◆ **Written task**:
Which lines in the listing below contain the word "label"? Gather every one of them and copy each line in full.

◆ **Entries supplied**:
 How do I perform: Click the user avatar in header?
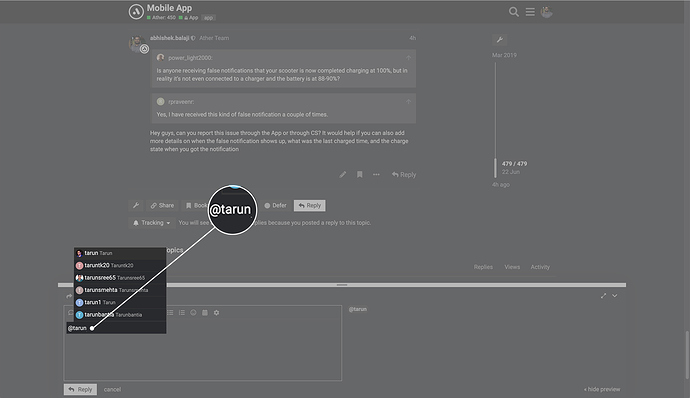click(x=547, y=12)
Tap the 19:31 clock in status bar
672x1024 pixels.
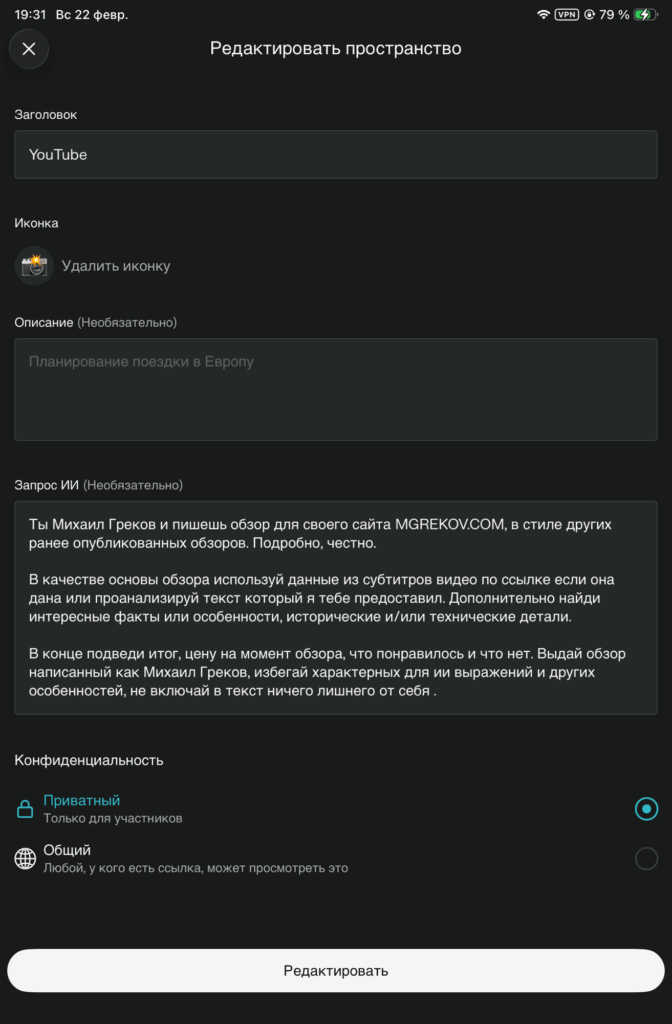click(31, 15)
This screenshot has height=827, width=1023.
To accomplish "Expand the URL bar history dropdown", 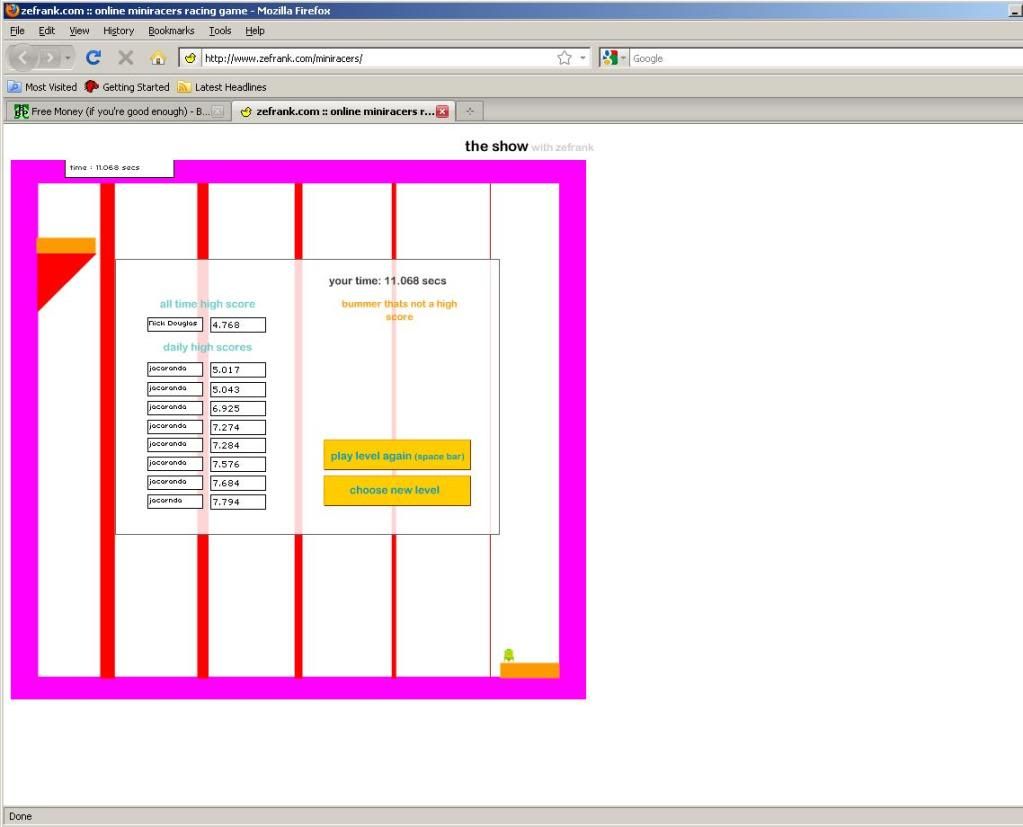I will click(x=584, y=58).
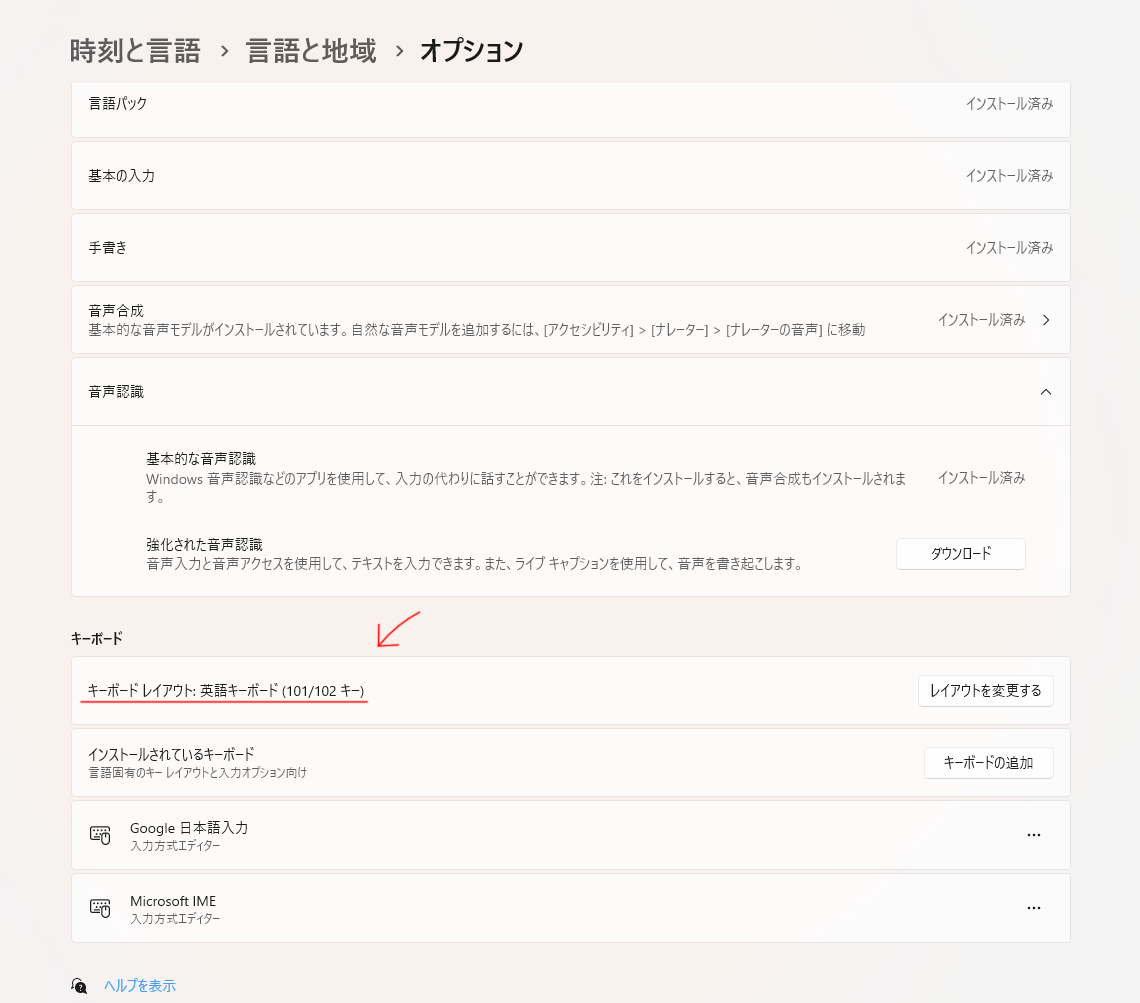The height and width of the screenshot is (1003, 1140).
Task: Select the Microsoft IME entry
Action: point(173,902)
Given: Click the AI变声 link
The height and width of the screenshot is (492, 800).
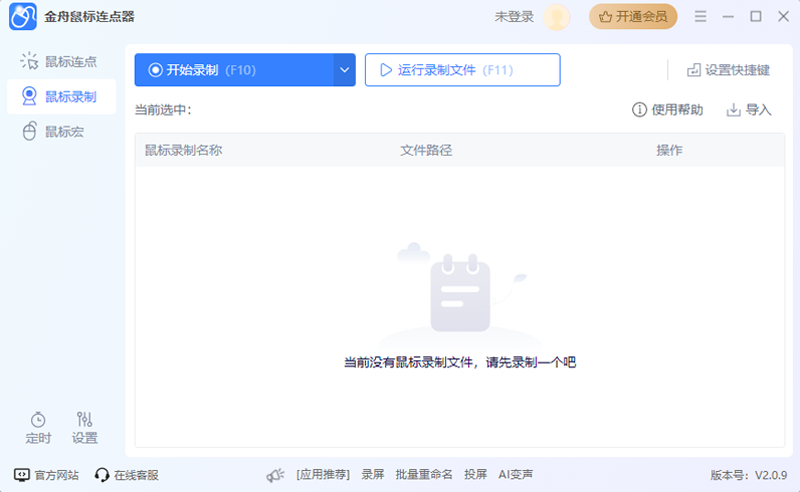Looking at the screenshot, I should (516, 475).
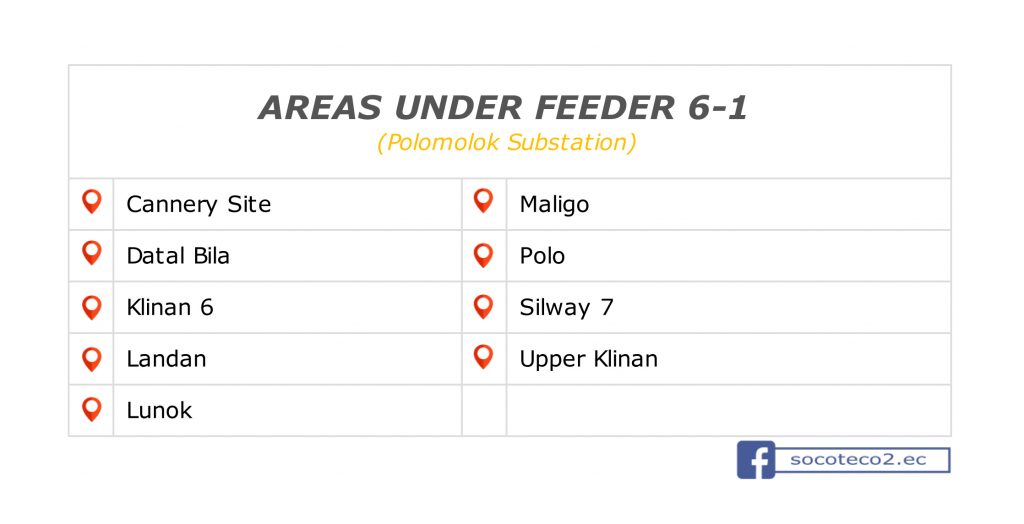The height and width of the screenshot is (524, 1024).
Task: Click the Polo area label
Action: pos(542,255)
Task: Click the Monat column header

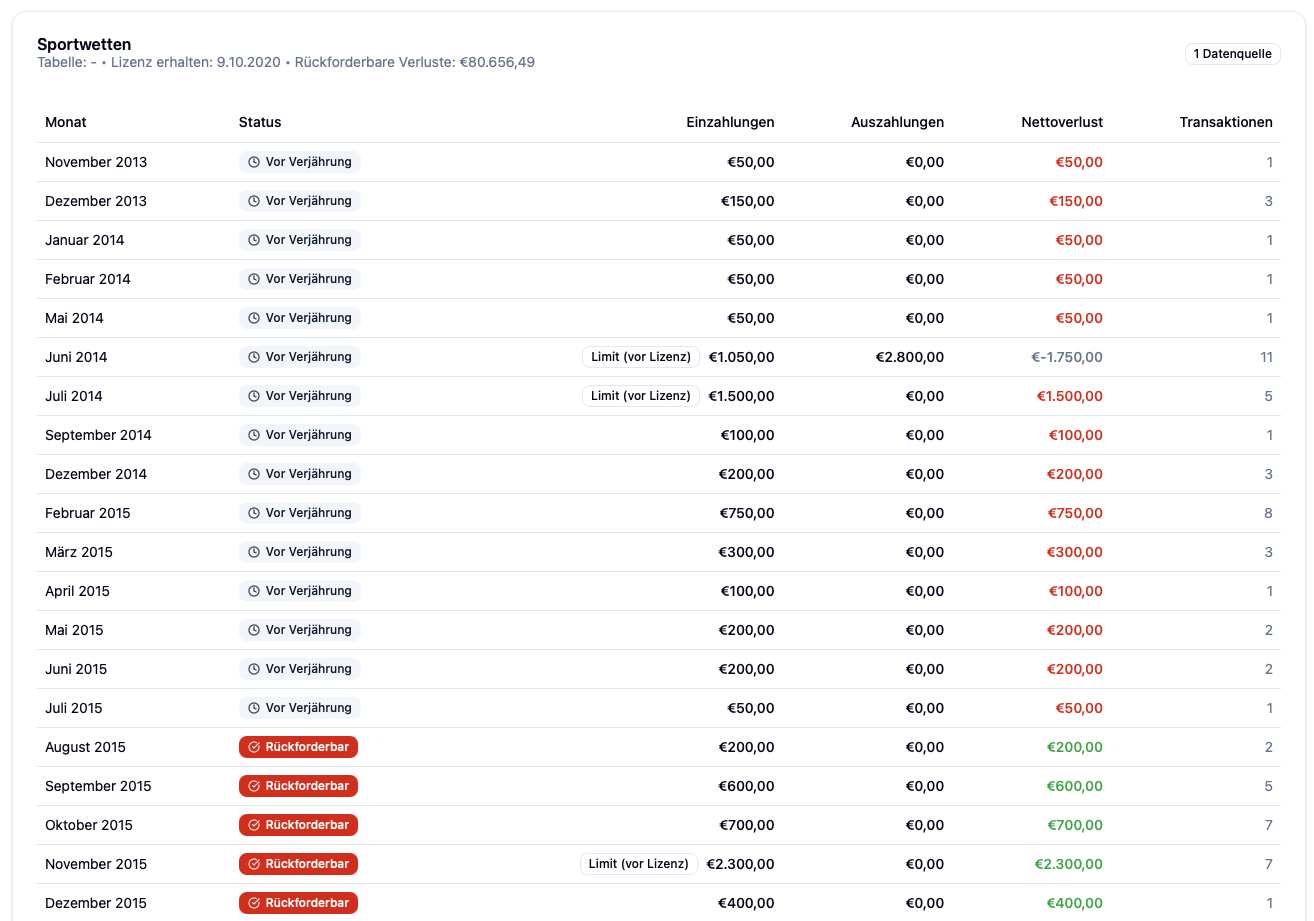Action: pos(65,122)
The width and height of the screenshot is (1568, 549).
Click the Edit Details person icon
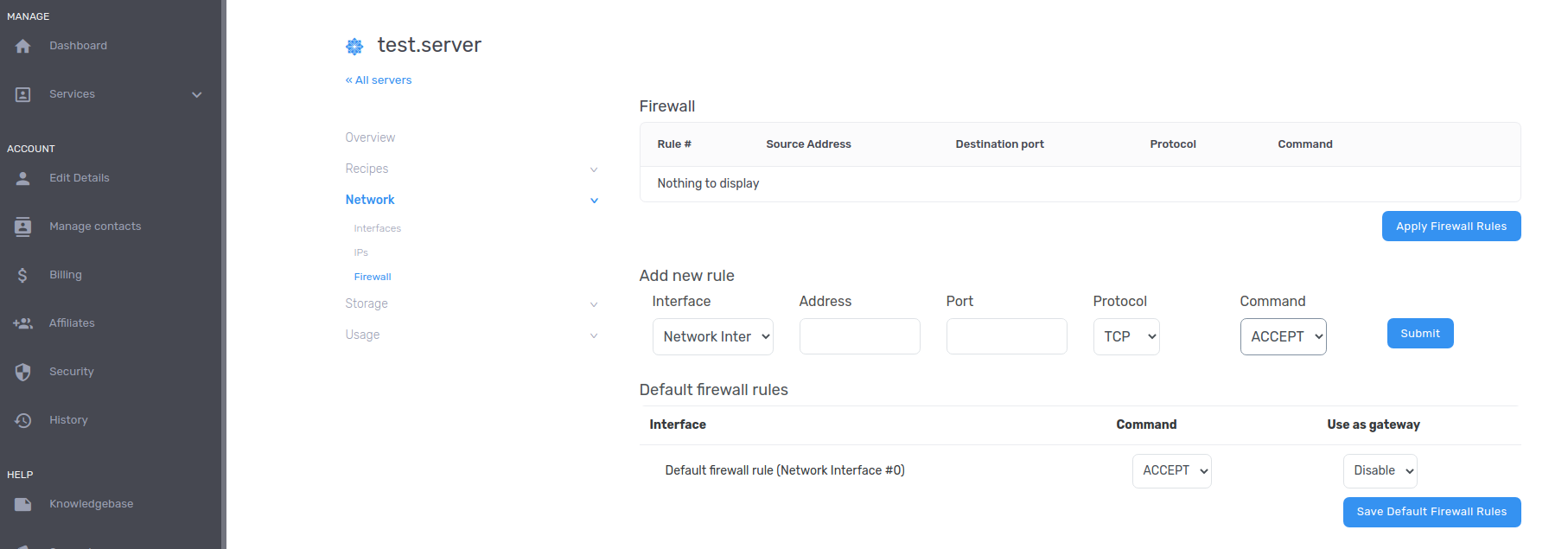pyautogui.click(x=23, y=178)
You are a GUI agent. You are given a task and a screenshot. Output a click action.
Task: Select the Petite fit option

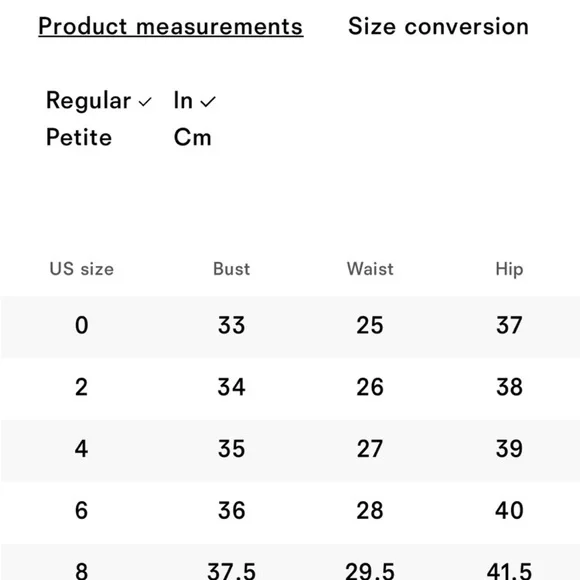pyautogui.click(x=79, y=137)
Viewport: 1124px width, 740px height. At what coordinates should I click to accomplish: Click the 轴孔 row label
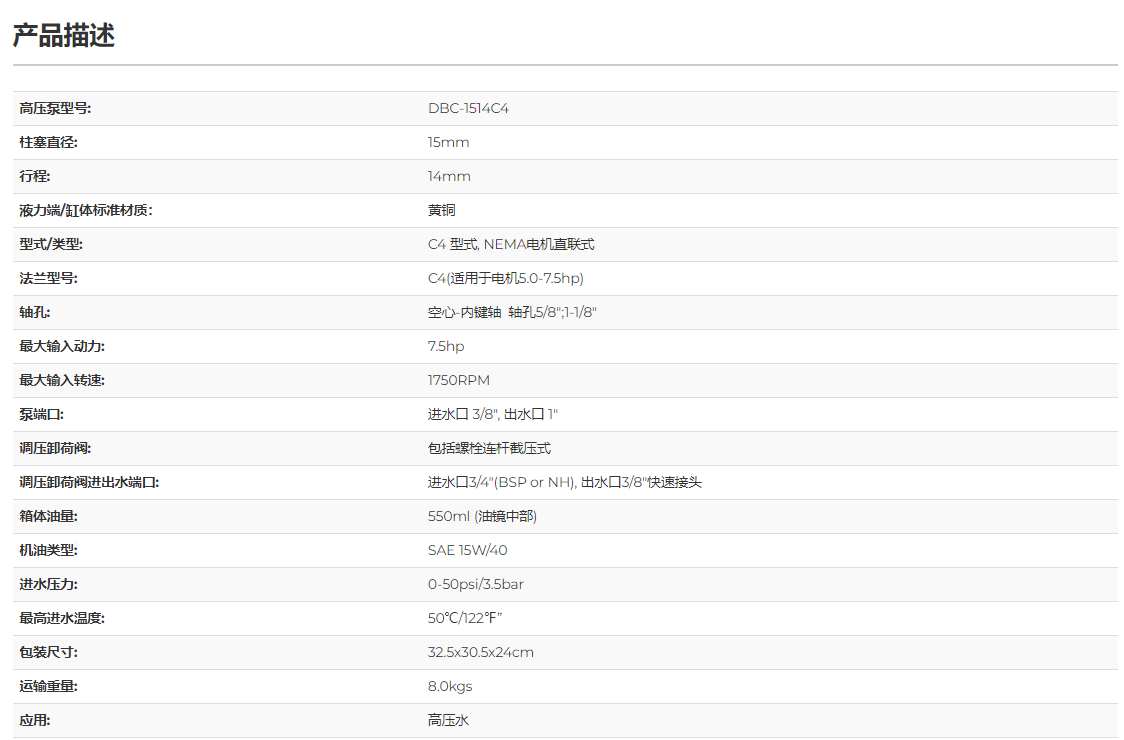(x=35, y=312)
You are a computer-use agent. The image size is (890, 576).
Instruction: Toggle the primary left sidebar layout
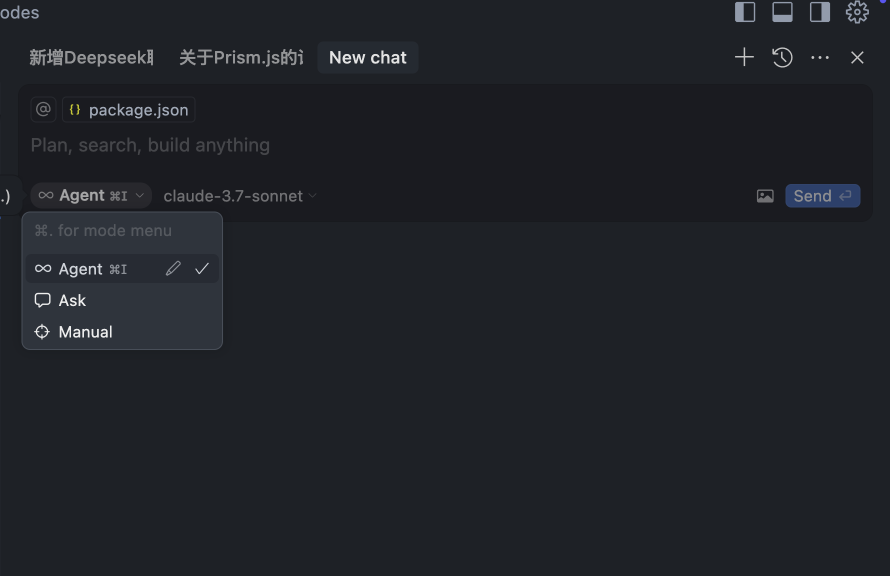(x=745, y=12)
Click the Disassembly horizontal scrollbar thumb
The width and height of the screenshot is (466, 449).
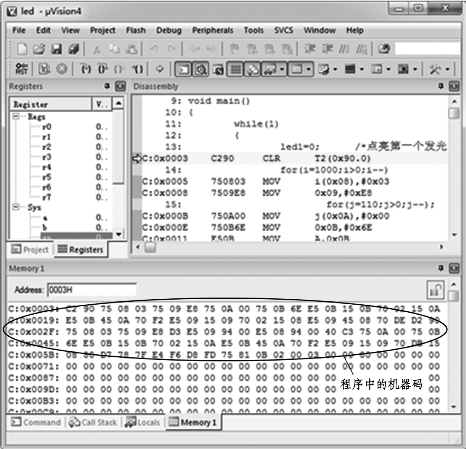coord(150,247)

◆ **Solution**:
Task: Click the Polo area label
Viewport: 1124px width, 740px height. At what coordinates should I click to accomplish: Click the 轴孔 row label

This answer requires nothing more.